Hydrophobic Interaction Chromatography

Hydrophobic interaction chromatography complements other steps by offering a separation mechanism orthogonal to ionic or affinity-based interactions. This orthogonality makes HIC particularly effective where charge-based methods reach their limitations, supporting impurity reduction, aggregate clearance, viral clearance contribution, and process efficiency across biologic modalities, including mAbs, antibody-drug conjugates (ADCs), and vaccines.
 

HIC can help with:

• Separation of closely related species, such as aggregates, product variants, based on innate hydrophobicity differences
• Recovery across different biomolecules leveraging tunable selectivity
• Flexible operation in bind/elute or flow-through modes
• Efficiency gains in buffer consumption and process productivity
• Potential contribution of viral clearance of endogenous and adventitious viral models

Hydrophobic interaction chromatography is driven by reversible hydrophobic interactions between proteins and the stationary phase. Understanding the mechanism, operating modes, and process variables helps scientists design effective purification steps.

The mechanism

Traditionally, under high-salt loading conditions, kosmotropic salts reduce the solvation of hydrophobic protein surfaces, promoting interaction with hydrophobic ligands on the resin. As salt concentration is decreased during elution, the solvation layer is restored, and proteins desorb in order of increasing hydrophobicity with the least hydrophobic species eluting first. This reversible interaction preserves protein structure and supports the separation of closely related species, such as aggregates and variants.

Operating modes

HIC can be operated in two primary modes depending on process goals. In bind/elute mode, the target molecule is captured under elevated salt conditions during loading, and selectively eluted using a decreasing salt gradient, enabling targeted reduction of co-eluting impurities. In flow-through mode, the target molecule passes through the column while hydrophobic impurities, such as aggregates, are retained on the resin. Flow-through operation supports higher load densities, shorter residence times, and, with modern HIC resins, can be operated at low salt conditions. It can be performed immediately following an AEX step without buffer adjustment, contributing to process intensification. Studies have demonstrated that POROS Benzyl Ultra resin in flow-through mode can achieve greater than 99% monomer purity at load densities up to 125 g/L resin at low salt concentrations (5 mM sodium citrate) and high flow rates (800 cm/hr)¹.

Process variables

Salt type and concentration drive HIC selectivity and performance. Kosmotropic salts, such as ammonium sulfate, sodium citrate, and sodium acetate, promote hydrophobic interactions to varying degrees. Buffer pH and temperature also affect selectivity and can be adjusted to fine-tune separation. In high-throughput screening studies, sodium citrate at pH 6.8 and conductivity of approximately 2 mS/cm demonstrated high aggregate clearance on POROS Benzyl Ultra resin while enabling direct loading from an AEX flow-through step¹. These variables reflect core hydrophobic interaction chromatography principles: increasing salt concentration promotes hydrophobic interactions, while decreasing salt concentration weakens these interactions and enables controlled elution.

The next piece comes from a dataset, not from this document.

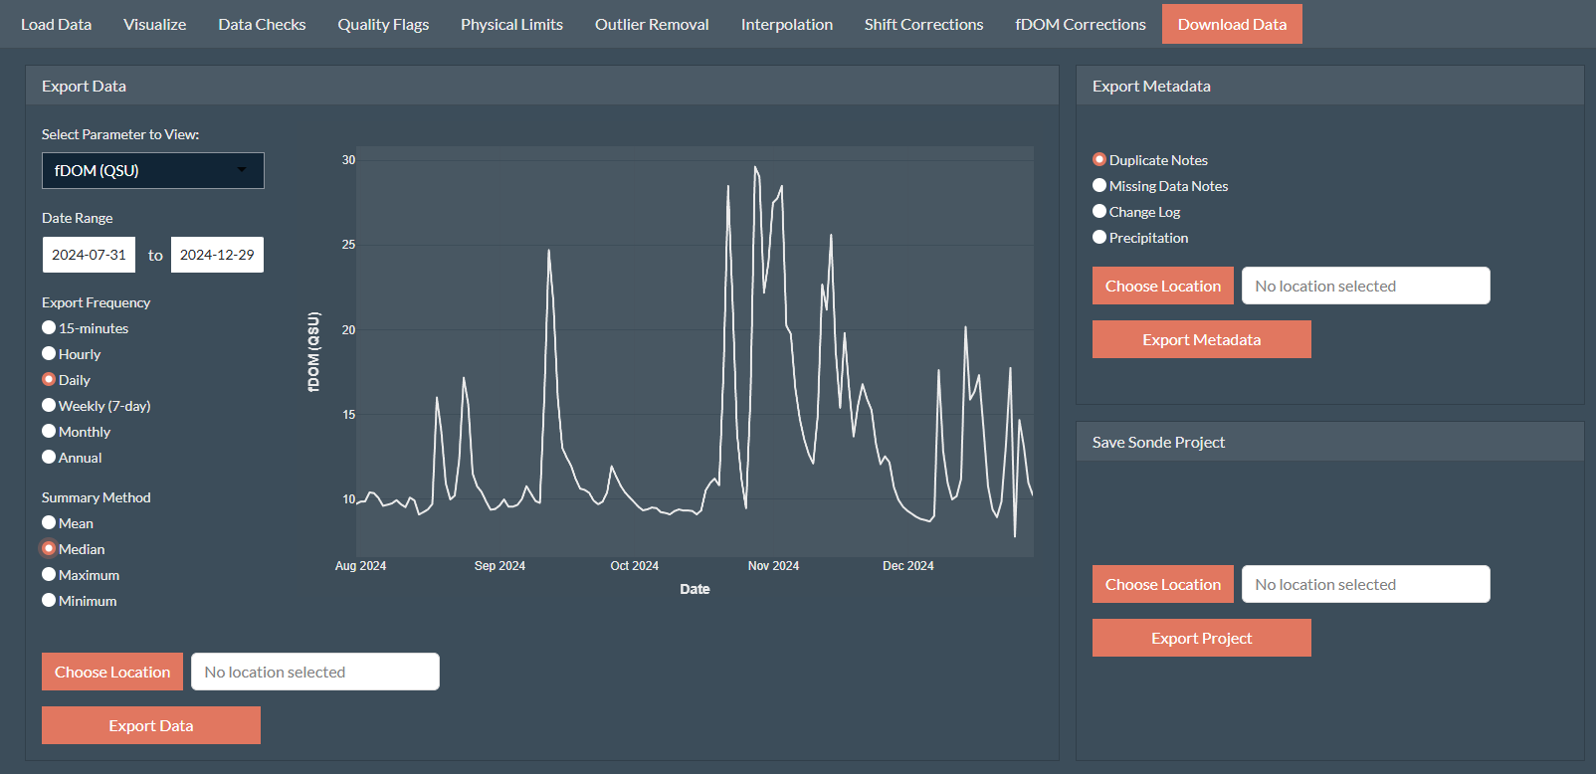Click the start date field 2024-07-31

89,255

1. Thermo Fisher Scientific. Efficient removal of aggregates from monoclonal antibodies by hydrophobic interaction chromatography in flow-through mode. Thermo Fisher Scientific Application Note. 2018.
2. Knudsen N, Menendez A, Appel J. POROS Benzyl Ultra viral clearance and impurity removal for a novel antibody format used in an enhanced antibody-drug conjugate (ADC). Thermo Fisher Scientific Poster. 2023.